Que s’est-il passé depuis cette guerre civile en Ukraine en 2013 et depuis la confirmation des excédents américains en 2014 ? Alors que le gaz de schiste liquéfié coûte plus cher que le gaz naturel, les Européens ont formellement décidé par sécurité, de diversifier leurs sources, et, de construire des terminaux, Dunkerque en France a vu le premier terminal méthanier.

Il est aussi vraisemblable que les Britanniques construisent eux aussi un terminal méthanier pour importer du gaz des US en passe de devenir leur premier fournisseur devant l’Allemagne.

Ces décisions ont été prises sous la pression de L’Ukraine qui avait vu ses approvisionnements en gaz coupés suite au conflit bien sûr, mais aussi à cause du défaut de paiements de factures.

DONNÉES AFFICHÉES:
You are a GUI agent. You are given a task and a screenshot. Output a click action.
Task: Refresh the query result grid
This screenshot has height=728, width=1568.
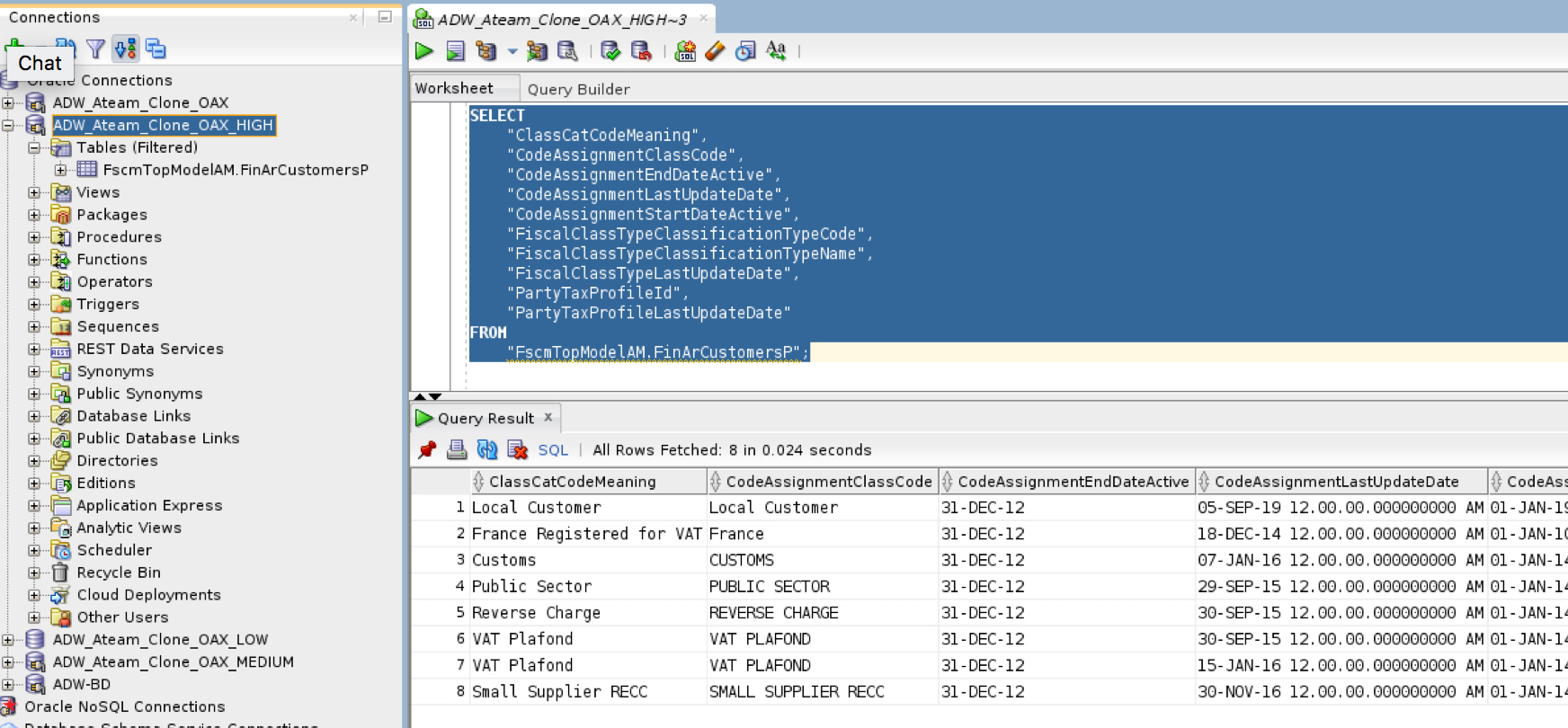click(x=487, y=449)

TÂCHES ET EXERCICES:
[A] Indiquez si chacune des affirmations suivantes concorde avec l'extrait sur l'approvisionnement en gaz, en répondant par oui ou par non et en citant les mots décisifs de l'extrait : (i) le gaz de schiste liquéfié coûte moins cher que le gaz naturel ; (ii) un terminal méthanier a vu le jour à Dunkerque ; (iii) les approvisionnements en gaz de l'Ukraine ont été coupés uniquement en raison du conflit.
[B] D'après l'extrait sur l'approvisionnement en gaz, devant quel pays les États-Unis sont-ils en passe de devenir le premier fournisseur de gaz des Britanniques ?

CORRIGÉ DES EXERCICES:
[A]
(i) Non : « le gaz de schiste liquéfié coûte plus cher que le gaz naturel ».
(ii) Oui : « Dunkerque en France a vu le premier terminal méthanier ».
(iii) Non : « mais aussi à cause du défaut de paiements de factures ».

[B] Devant l'Allemagne.